Currently, the disease burden in India indicates the predominant focus of drug development on NCDs such as cancer, hypertension and cardiovascular diseases as compared to communicable diseases and even other important causes of disease burden within NCDs like respiratory diseases, diabetes, and digestive and genitourinary diseases. CDSCO gave details on the generics and biosimilars developed showing that out of 1,635 new drugs approved for marketing between 2000 and 2017, 87% were for non-communicable diseases (NCDs) but only 6% of the new drugs that came to market were for communicable diseases. Within NCDs, the highest number of new drugs that came into the market was for cardiovascular diseases and hypertension (228), followed by neurological diseases (220), cancer (153), dermatology and hygiene (131), ophthalmology (120), immunology and rheumatology (111), gastrointestinal (106), and respiratory diseases (105). Diseases related to the kidneys received the least focus, followed by urology, psychiatric, endocrine and metabolic diseases, and infectious diseases.
“India has a great tradition and technical capacity for drug innovation. However, drug development for its health priorities is limited. Historically, Indian companies have been the principal providers of medicines and vaccines for the Indian population, enabled by domestic talent and patent laws that protected processes but not products. Inevitably, local competition was reduced to pricing wars that eroded the capacity of established companies to self-funded proprietary R&D and discouraged the formation and capitalization of innovative new biotech companies. Now, introducing a new vaccine in a developing country like India faces several financial and logistical challenges. Global challenges include the fact that newer-generation vaccines are often too expensive to be introduced in developing countries.
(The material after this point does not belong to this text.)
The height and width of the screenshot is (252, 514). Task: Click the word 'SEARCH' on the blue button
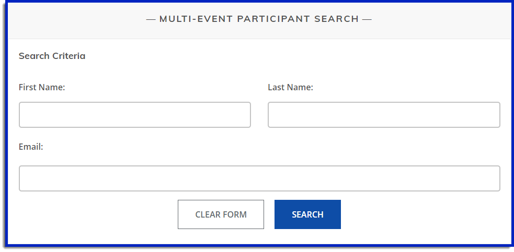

Several vaccines that were previously used both in developed and developing countries are being replaced with newer generation vaccines in the developed world (e.g., whole-cell pertussis vaccine being replaced by acellular pertussis vaccine due to its fewer adverse reactions) but continue to be used in developing countries due to their low cost. Major global vaccine manufacturers tailor their selection of vaccines to the needs of the developed world only such as NCDs in the developed world. Because. there is little incentive for them to develop vaccines for diseases largely prevalent in the developing countries alone (e.g., Japanese Encephalitis, Dengue, Cholera, Tuberculosis, Malaria, etc). While malaria and Tuberculosis have attracted some attention, however, no drugs exist for diseases such as African trypanosomiasis, leishmaniasis and Chagas diseases (the ‘most neglected’ diseases).